--- Activity ---
Only a slice of the listing below is wanted. Retype the lines from the one containing "Task: Click the @nathangranger_ mention" through the one containing "Toggle Bold formatting", exactly, both ends included.

--- Data for the task ---
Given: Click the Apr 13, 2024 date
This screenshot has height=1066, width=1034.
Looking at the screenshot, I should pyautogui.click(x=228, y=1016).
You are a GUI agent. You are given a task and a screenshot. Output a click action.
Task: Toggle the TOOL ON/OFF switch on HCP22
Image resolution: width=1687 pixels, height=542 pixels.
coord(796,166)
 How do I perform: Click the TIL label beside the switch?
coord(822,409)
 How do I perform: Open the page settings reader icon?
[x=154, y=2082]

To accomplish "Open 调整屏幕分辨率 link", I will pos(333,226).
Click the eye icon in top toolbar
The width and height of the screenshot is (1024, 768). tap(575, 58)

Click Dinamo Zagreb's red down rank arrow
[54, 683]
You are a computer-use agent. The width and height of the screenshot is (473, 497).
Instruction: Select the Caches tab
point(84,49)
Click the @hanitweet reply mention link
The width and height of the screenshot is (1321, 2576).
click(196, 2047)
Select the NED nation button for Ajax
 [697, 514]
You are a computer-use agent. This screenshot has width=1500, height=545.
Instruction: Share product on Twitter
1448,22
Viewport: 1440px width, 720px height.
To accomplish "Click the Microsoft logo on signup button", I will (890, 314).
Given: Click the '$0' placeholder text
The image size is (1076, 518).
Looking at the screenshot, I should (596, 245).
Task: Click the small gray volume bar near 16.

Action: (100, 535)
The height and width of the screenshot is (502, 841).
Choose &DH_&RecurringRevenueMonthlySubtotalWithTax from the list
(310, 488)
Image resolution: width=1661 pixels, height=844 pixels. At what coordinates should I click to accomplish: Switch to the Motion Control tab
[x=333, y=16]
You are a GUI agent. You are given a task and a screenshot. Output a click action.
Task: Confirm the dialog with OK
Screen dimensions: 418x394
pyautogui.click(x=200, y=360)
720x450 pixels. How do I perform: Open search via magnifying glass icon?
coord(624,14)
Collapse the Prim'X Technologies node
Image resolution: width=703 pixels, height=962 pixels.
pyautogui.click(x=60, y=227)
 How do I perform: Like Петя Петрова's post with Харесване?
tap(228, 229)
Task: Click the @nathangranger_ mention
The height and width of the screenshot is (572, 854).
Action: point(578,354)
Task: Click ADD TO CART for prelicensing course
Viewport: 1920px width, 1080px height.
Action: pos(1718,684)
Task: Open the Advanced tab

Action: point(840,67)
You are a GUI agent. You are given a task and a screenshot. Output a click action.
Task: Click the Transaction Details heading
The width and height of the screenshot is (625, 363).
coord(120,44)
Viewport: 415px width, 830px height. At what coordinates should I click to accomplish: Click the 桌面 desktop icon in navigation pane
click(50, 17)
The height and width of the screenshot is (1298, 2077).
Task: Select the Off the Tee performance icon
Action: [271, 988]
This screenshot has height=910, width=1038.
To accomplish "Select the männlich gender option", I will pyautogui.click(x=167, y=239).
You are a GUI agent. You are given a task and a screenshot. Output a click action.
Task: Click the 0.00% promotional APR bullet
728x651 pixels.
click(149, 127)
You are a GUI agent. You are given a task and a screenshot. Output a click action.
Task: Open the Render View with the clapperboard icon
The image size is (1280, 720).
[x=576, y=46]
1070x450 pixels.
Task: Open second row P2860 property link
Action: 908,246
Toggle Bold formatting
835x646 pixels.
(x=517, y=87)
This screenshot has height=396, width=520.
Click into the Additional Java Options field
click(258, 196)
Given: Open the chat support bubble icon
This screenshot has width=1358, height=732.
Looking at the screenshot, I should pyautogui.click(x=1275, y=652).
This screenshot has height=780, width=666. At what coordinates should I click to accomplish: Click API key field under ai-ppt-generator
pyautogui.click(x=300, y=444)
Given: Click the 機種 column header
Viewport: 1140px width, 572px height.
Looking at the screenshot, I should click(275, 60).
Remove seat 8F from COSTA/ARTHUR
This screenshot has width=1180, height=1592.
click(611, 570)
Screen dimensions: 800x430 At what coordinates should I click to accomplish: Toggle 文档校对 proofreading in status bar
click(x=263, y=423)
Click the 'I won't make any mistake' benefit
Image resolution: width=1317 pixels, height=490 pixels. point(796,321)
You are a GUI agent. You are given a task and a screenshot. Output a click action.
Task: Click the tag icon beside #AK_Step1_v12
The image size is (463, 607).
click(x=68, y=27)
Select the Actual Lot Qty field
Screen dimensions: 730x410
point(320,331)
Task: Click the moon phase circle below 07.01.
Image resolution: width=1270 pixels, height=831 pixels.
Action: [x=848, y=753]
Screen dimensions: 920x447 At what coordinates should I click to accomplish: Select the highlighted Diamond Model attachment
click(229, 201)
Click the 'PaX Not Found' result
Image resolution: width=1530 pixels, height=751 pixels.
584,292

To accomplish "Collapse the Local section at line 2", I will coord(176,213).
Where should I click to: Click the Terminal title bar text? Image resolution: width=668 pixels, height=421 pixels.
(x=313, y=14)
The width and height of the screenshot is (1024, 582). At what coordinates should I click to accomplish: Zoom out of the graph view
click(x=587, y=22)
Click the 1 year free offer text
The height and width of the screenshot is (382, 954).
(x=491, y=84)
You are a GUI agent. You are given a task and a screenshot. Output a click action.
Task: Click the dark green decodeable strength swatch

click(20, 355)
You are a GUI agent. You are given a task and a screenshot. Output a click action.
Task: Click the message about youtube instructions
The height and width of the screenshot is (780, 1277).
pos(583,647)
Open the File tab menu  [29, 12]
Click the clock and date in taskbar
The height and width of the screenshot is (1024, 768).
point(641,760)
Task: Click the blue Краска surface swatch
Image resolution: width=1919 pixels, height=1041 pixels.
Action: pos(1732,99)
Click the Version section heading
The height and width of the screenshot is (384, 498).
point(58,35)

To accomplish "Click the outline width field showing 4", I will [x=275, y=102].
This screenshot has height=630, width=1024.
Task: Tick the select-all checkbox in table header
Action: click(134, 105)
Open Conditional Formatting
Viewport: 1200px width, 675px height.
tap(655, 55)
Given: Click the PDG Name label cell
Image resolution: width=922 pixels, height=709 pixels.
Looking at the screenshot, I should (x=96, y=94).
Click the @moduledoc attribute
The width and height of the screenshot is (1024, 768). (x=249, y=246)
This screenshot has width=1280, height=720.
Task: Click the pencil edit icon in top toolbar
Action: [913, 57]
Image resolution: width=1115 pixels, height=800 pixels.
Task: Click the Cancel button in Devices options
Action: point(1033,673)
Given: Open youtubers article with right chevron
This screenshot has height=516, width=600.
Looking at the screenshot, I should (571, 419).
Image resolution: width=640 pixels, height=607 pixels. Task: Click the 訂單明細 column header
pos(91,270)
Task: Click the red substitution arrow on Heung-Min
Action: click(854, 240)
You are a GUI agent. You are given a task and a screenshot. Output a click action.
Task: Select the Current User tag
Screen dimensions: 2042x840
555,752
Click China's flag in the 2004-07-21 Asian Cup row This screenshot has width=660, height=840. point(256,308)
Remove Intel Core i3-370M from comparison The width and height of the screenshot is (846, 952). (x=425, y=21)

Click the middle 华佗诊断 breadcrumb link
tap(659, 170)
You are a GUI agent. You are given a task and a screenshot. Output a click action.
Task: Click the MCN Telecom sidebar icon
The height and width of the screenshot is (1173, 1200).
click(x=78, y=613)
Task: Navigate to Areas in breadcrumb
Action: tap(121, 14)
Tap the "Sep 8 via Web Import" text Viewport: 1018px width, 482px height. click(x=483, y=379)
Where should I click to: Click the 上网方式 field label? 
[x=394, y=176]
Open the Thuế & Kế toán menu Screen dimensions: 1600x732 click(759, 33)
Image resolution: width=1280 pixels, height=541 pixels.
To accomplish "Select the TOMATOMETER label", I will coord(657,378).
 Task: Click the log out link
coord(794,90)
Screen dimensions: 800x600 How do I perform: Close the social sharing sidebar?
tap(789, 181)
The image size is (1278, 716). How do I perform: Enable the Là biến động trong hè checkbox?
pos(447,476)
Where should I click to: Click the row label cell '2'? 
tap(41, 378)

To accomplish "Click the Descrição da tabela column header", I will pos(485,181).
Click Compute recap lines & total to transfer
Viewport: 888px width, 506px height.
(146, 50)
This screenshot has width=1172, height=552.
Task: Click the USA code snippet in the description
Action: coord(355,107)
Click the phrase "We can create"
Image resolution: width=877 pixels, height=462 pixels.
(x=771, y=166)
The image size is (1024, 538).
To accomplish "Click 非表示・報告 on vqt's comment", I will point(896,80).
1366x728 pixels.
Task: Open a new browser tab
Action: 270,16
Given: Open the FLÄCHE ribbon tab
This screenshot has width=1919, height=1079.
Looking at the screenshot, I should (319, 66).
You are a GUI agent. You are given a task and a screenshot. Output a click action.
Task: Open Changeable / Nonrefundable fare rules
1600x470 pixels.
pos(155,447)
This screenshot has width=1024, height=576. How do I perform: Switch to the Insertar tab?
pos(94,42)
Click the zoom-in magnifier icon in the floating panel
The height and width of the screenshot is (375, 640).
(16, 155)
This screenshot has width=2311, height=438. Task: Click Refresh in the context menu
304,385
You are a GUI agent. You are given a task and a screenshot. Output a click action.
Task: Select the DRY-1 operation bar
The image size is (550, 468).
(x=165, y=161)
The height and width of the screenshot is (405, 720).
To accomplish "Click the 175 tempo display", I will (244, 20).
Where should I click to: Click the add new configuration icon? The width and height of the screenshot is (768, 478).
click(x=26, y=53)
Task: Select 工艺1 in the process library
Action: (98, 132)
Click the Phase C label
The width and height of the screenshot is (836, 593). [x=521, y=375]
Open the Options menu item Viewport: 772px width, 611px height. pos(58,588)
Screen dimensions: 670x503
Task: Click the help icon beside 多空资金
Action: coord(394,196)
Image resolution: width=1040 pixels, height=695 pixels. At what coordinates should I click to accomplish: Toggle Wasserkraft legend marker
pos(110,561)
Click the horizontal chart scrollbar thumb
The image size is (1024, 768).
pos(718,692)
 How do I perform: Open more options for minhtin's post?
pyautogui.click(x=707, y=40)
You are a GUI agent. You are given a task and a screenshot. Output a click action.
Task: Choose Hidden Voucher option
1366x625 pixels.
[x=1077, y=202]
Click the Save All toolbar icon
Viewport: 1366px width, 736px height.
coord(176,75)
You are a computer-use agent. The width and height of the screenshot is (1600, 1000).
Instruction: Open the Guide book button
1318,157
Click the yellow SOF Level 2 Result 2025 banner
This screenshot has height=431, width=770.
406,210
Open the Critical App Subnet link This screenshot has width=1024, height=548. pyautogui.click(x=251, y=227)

--- Answer for the task ---
Task: Click the @nathangranger_ mention
The height and width of the screenshot is (572, 854).
Action: point(578,354)
Task: Click ADD TO CART for prelicensing course
Viewport: 1920px width, 1080px height.
Action: pos(1718,684)
Task: Open the Advanced tab

Action: point(840,67)
You are a GUI agent. You are given a task and a screenshot. Output a click action.
Task: Click the Transaction Details heading
The width and height of the screenshot is (625, 363).
coord(120,44)
Viewport: 415px width, 830px height. At what coordinates should I click to accomplish: Click the 桌面 desktop icon in navigation pane
click(50, 17)
The height and width of the screenshot is (1298, 2077).
Task: Select the Off the Tee performance icon
Action: [271, 988]
This screenshot has height=910, width=1038.
To accomplish "Select the männlich gender option", I will pyautogui.click(x=167, y=239).
You are a GUI agent. You are given a task and a screenshot. Output a click action.
Task: Click the 0.00% promotional APR bullet
728x651 pixels.
click(149, 127)
You are a GUI agent. You are given a task and a screenshot. Output a click action.
Task: Open the Render View with the clapperboard icon
The image size is (1280, 720).
[x=576, y=46]
1070x450 pixels.
Task: Open second row P2860 property link
Action: 908,246
Toggle Bold formatting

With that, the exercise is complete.